President David Granger in his address to the 72nd session of the General Assembly of the United Nations (UN), on Wednesday dealt with, among things, the Guyana and Venezuela border controversy where he detailed the aggressive posture being taken by the neighbouring country over its claims to Guyana’s territory.
Touching on the topic of peace and the need for the UN to proliferate the same, the President said that “striving for peace’ must aim at resolving long-standing inter-state conflicts.”
To that end, Granger said “I addressed this Honourable Assembly last September, explaining the danger we have been facing on our borders as a consequence of the territorial claims of our western neighbour – the Bolivarian Republic of Venezuela. I laid before the world’s nations the peril Guyana was enduring on its borders at the hands of Venezuela.
“Venezuela’s claim to Guyana’s territory, however, has not diminished or been diverted. Guyana remains imperilled. Disturbing developments within Venezuela have attracted the world’s attention and roused the concerns of many of us over the privations of its people.”
He continued “The Caribbean people wish for the Caribbean to be a Zone of Peace. The Venezuelan claim to Guyana’s territorial integrity, however, would be a threat to that zone. Venezuela is more than four times the size of Guyana. Venezuela, however, claims two-thirds of Guyana’s territory including our maritime space.We depend on our territorial and maritime resources for development and for the release of our people from poverty.”
Addressing the UN Assembly, the President posited that “the Venezuelan claim persists after fifty-one years of Independence. An eminent international Arbitral Tribunal provided ‘a full, perfect and final settlement’ 118 years ago in 1899. Venezuela denounced that Arbitral Award in 1962 at the Decolonisation Committee of this Assembly as British Guiana strove for its Independence. Guyana warns the world, through this Assembly, that peace will be at stake in our region if justice does not become ascendant, not only within Venezuela, but also in respect to its border controversy with Guyana.”
The President reminded the UN Assembly that Venezuela’s claims have persisted under four UN Secretaries-General, while highlighting that even though Guyana has been promulgating a ‘just and peaceful settlement in accordance with international law,’ Venezuela’s posture of “attrition” has become more “blustering and militaristic”.
Venezuela in June of 2015 blustered its claim to Guyana’s territory, this time by including an area where US oil giant ExxonMobil discovered oil.

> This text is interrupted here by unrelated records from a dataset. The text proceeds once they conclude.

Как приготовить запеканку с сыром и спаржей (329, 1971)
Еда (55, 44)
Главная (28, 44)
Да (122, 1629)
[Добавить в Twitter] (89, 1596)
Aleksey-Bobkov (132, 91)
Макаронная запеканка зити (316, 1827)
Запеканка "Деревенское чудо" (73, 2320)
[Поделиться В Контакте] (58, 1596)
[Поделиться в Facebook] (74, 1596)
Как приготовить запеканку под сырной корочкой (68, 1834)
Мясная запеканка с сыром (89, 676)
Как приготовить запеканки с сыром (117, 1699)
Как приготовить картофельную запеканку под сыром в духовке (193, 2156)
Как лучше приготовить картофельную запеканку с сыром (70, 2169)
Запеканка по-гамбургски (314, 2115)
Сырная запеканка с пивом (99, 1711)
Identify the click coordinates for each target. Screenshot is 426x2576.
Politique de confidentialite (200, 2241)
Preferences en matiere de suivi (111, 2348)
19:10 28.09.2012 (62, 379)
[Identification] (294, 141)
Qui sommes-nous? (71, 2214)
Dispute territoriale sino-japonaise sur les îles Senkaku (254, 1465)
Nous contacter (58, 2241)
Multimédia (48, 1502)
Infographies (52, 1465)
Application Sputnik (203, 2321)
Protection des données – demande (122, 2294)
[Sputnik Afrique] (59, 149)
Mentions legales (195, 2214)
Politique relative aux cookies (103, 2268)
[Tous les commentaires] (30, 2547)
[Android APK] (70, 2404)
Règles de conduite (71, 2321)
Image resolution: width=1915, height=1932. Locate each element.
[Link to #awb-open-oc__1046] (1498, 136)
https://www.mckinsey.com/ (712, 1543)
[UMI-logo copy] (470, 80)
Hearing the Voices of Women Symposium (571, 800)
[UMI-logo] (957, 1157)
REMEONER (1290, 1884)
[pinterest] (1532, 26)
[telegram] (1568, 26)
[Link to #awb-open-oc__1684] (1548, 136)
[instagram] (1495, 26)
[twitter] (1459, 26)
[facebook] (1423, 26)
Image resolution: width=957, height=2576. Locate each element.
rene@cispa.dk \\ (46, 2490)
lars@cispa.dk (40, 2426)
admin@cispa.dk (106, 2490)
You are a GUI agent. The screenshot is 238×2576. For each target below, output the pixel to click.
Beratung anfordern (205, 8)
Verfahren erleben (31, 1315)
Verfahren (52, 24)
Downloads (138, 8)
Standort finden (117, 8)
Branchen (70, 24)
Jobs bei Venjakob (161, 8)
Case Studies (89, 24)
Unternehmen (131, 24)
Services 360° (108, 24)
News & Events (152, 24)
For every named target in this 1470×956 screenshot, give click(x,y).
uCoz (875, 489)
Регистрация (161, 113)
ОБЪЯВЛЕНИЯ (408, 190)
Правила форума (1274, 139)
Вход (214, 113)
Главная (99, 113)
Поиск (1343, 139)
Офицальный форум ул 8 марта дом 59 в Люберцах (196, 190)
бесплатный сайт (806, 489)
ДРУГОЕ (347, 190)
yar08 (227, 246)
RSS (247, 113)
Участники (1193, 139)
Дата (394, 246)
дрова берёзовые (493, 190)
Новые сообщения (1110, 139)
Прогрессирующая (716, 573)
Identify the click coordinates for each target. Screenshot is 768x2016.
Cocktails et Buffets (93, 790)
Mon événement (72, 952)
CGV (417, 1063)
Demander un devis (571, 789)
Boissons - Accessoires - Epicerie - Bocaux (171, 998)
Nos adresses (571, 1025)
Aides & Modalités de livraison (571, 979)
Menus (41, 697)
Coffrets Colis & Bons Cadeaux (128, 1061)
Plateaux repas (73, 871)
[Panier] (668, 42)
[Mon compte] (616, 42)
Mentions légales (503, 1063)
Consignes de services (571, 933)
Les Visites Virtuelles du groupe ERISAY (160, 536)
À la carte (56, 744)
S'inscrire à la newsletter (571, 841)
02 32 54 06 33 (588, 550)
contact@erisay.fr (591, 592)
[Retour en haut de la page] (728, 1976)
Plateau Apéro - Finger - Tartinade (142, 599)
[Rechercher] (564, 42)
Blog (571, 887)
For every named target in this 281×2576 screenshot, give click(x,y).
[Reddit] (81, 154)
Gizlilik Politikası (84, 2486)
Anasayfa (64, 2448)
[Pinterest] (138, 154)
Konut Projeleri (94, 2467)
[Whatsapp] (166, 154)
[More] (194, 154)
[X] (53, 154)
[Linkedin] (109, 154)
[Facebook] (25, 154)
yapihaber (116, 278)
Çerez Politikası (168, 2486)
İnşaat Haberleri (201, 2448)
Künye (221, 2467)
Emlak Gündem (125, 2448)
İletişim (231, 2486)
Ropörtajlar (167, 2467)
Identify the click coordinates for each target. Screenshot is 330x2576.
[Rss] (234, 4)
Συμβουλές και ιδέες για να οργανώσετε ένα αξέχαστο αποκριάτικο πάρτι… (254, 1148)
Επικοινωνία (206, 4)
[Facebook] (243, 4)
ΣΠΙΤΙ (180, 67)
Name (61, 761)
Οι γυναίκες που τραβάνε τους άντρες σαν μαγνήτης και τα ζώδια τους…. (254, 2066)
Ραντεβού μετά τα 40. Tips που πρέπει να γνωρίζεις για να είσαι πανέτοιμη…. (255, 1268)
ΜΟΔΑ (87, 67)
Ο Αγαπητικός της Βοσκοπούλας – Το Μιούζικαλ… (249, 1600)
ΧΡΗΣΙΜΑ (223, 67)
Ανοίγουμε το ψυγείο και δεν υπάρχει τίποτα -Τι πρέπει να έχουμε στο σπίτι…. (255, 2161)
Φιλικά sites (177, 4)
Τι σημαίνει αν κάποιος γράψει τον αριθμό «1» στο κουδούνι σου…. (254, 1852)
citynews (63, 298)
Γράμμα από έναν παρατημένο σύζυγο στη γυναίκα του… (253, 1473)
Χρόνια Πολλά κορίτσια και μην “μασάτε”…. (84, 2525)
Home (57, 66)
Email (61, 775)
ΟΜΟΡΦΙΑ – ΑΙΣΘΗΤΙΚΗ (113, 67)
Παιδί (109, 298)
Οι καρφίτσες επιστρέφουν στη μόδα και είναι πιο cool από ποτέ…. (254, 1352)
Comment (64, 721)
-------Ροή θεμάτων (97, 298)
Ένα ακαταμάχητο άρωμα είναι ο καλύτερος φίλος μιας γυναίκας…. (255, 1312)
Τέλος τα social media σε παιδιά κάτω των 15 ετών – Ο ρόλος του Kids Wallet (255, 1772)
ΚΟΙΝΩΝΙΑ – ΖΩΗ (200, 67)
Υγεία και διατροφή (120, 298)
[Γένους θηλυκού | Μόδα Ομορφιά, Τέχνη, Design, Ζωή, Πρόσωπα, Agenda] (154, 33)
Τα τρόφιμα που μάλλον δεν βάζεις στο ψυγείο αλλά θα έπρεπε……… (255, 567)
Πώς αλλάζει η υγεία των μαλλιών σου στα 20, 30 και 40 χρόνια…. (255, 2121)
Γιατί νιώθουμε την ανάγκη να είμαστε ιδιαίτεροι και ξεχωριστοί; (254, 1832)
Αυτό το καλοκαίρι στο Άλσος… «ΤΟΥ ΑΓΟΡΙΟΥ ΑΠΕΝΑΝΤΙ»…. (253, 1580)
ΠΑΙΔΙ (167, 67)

Venezuela’s President Nicolas Maduro had issued an official decree creating the “Atlantic coast of Venezuela” which now includes “sovereignty” over Guyana’s territorial waters in the Atlantic Ocean off the Essequibo region.
Subtly calling on the UN to act against Venezuela’s “blustering and militaristic” posture, the President in his speech said “protraction is the enemy of resolution and the ally of sustained conflict.”
Nevertheless, President Granger in his speech expressed optimism at the publicly indicated decisions of the former Secretary General Ban Ki Moon and current Secretary General António Guterres, enshrined under the 1966 Geneva Agreement, that if by the end of the year 2017 significant progress has not been made towards arriving at a full agreement for the settlement of the controversy, the International Court of Justice will be the next means of peaceful settlement, unless Guyana and Venezuela jointly request otherwise.
“Guyana looks to the international community to ensure that Venezuela is not allowed to thwart the processes of judicial settlement which is the clear and agreed path to peace and justice” said President Granger.